*** Begin section ***

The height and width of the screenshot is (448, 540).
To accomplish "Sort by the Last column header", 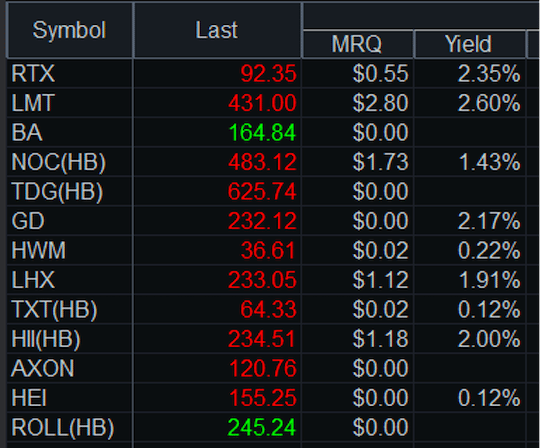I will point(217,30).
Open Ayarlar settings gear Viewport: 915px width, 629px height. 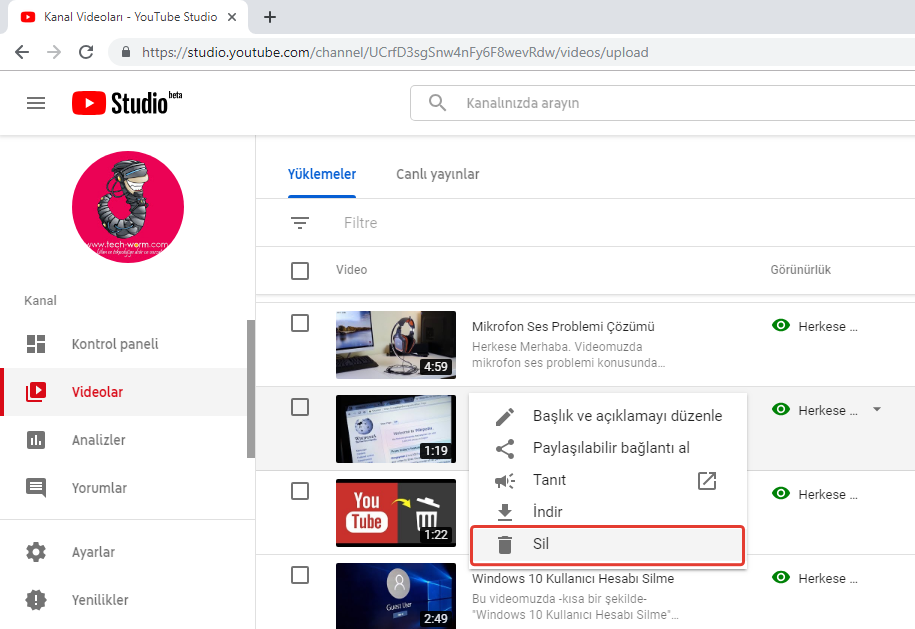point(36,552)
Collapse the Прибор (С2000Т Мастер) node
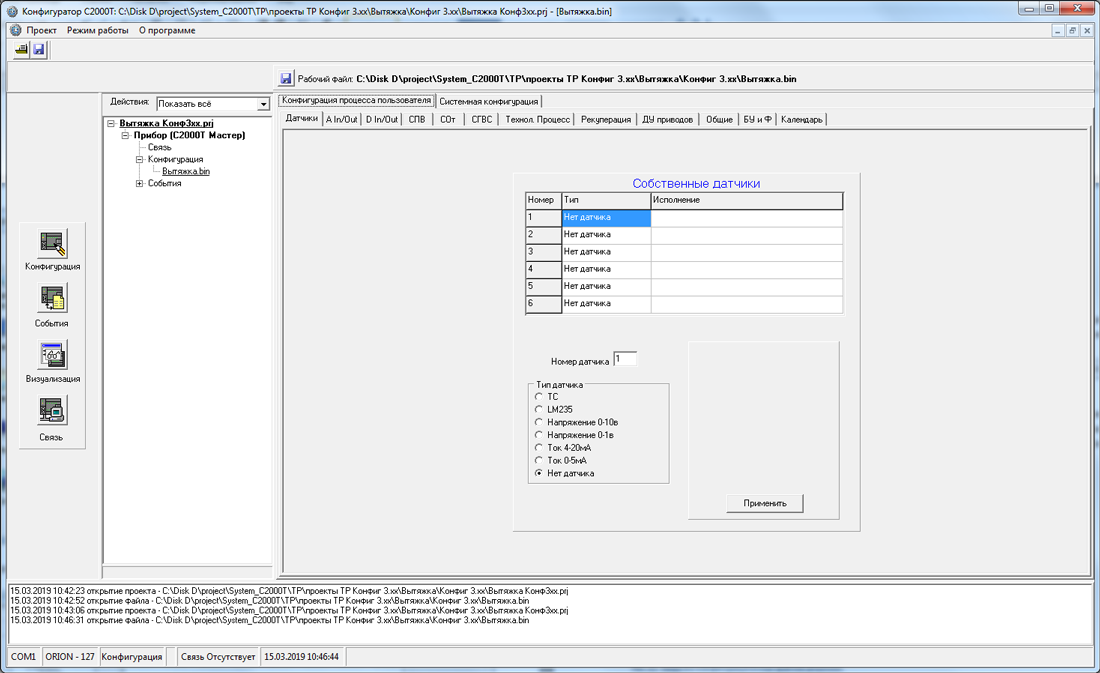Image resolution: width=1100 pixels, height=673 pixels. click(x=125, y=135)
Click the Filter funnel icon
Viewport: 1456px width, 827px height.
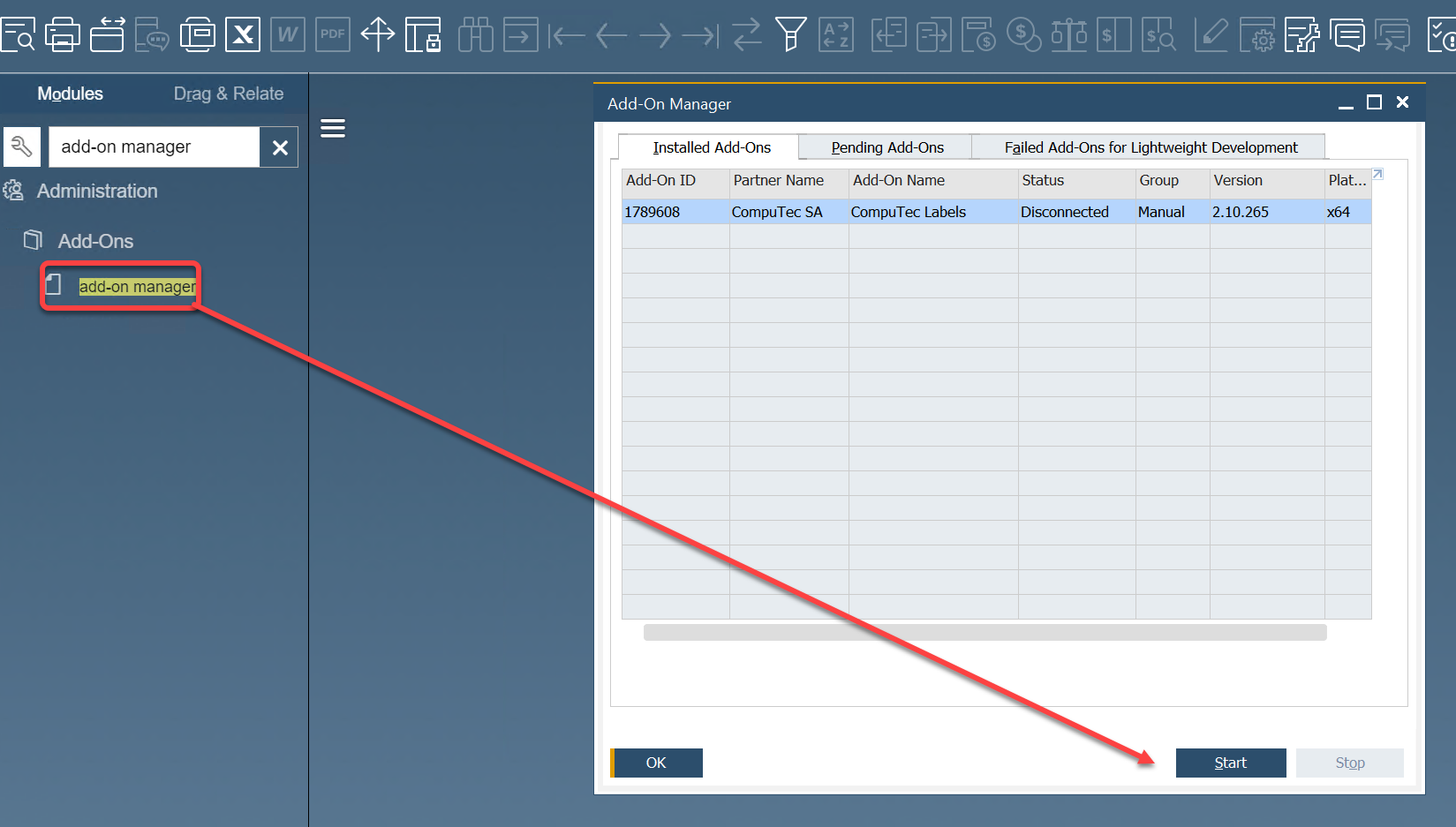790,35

*** End section ***
*** Begin section ***

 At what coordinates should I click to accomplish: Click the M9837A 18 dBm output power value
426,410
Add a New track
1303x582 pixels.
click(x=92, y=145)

*** End section ***
*** Begin section ***

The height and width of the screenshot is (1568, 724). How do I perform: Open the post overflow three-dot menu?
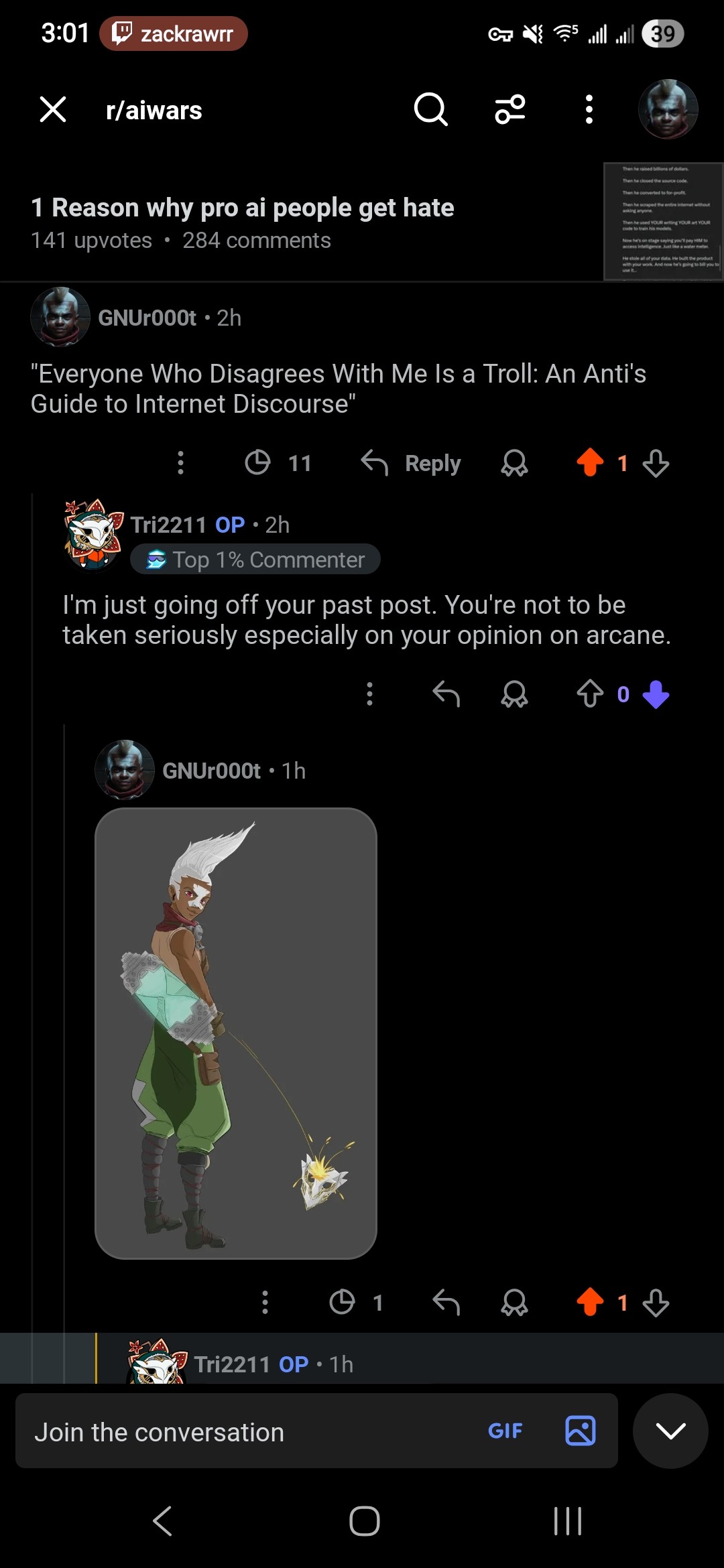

*** End section ***

- **The problem**: The word "screenshot" appears in some of the lines above. Copy those lines.

- **Answer space**:
The height and width of the screenshot is (448, 540).
The height and width of the screenshot is (1568, 724). How do I perform: Open the post overflow three-dot menu?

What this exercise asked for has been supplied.